During a press release, the Minister for the Infrastructure and Energy Damian Gjiknuri stated that "the drought-stricken energy crisis is heading towards stabilization". But his statements are far from reality.
Albania has struggled with the production and the distribution of electrical power for decades.
The system has never operated under normal standards of uninterrupted electrical power.
After 1990, the poorly designed urban planning and the upward social mobility put a heavy burden on the entire energy system.
In fact, the energy in Albania is based on two main sources, hydropower and thermopower energy. The country's generating capacity is 1659 MWh/day . 87% of the electrical energy is produced from hydropower plants (HPP) and 13% are produced from thermal power plants (TPP)
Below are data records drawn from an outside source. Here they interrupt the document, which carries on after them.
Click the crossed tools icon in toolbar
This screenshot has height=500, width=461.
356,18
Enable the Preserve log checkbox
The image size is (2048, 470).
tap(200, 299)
During the era of the planned economy, the electricity generated by the HPP covered more or less the basic needs of consumers and producers.
With the influx of new technologies, the rising of living standards, the production and the distribution of electrical power deteriorated. It could not keep up with the growing consumer demands. It remains one of the lowest performing parts of the economy.
The system, for many years, has been devastated by corruption and allegations of mismanagement under foreign companies.
Albania has a dry climate in the summer and wet winters. The water flow in dams is highly problematic during the dry season. Thus, the state relies on importing the electrical power from the neighboring countries, but the rising costs and high market prices limit the capacity to buy enough to cover the needs of the consumers.
During the drought season in the entire region, the crisis intensifies. OSHEE, the state subcontractor company subsidizes most of the investments, Gjinkuri said. OSHEE covers the distribution and the powerlines.
The state is the sole shareholder and responsible for consumer distribution. In the last twenty years, the electrical grid has known many crises and an overload above its capacities. Prime Minister Rama has taken a drastic approach by harshly reprimanding the debtors and those illegally obtaining electrical power.
The problem will not go away easily. The responsibility of the government finding ways of generating power, and increase powerline capacity is outside of its reach. Depending on import and on the raining season to meet consumers' needs no longer works for Albania.